• Your objective: Can you render everything in the entries below, from the line containing "Open the Styles... button" down to and including the line containing "(x=385, y=212)", as a numbered list with any blank lines left out?

• Data supplied:
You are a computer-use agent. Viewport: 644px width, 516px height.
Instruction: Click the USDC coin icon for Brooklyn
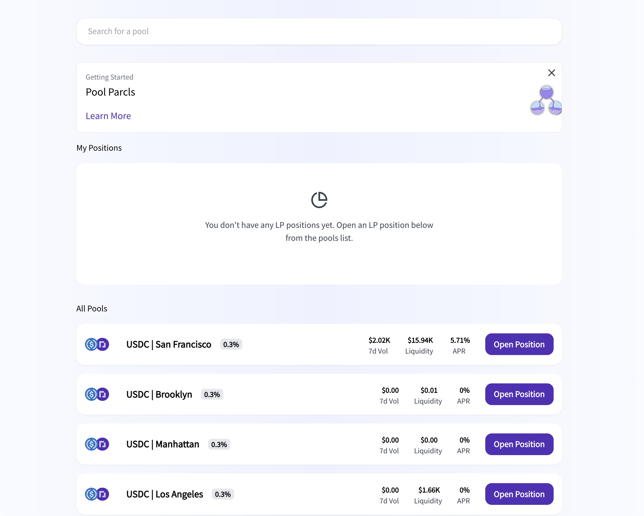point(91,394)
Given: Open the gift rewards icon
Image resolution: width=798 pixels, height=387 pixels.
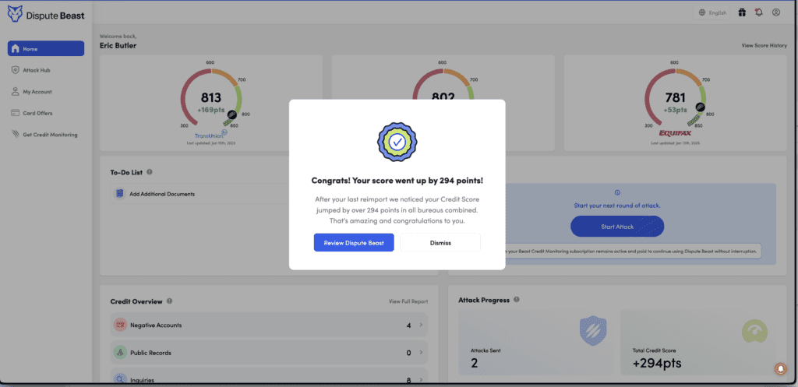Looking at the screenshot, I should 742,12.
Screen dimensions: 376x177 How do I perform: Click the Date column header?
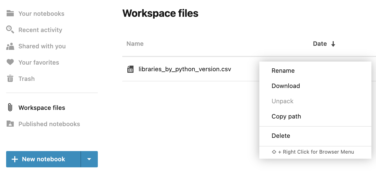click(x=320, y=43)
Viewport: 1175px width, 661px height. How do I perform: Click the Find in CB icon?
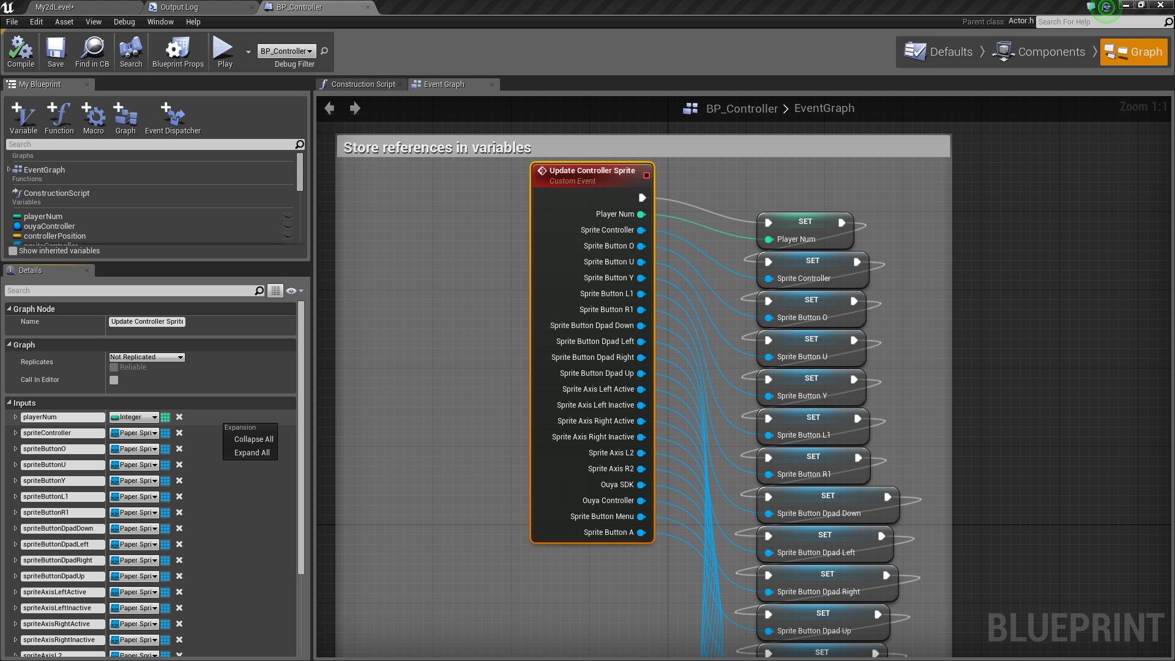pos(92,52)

--

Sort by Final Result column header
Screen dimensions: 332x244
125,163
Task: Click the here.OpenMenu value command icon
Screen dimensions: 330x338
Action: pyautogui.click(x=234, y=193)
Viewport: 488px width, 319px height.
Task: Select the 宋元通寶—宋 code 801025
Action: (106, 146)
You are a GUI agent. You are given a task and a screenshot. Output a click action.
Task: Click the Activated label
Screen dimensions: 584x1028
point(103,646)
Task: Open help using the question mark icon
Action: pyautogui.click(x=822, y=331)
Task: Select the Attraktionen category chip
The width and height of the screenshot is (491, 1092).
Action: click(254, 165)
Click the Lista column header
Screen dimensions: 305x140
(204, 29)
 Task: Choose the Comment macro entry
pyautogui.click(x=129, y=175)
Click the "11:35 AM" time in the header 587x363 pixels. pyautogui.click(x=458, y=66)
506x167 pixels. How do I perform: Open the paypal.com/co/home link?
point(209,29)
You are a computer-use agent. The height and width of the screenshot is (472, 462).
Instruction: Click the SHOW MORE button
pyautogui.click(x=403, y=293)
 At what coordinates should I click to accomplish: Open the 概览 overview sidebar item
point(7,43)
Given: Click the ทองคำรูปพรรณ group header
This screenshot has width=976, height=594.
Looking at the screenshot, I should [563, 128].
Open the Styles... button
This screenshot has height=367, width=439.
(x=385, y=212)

• The output:
1. Open the Styles... button
2. This screenshot has height=367, width=439.
3. (x=385, y=212)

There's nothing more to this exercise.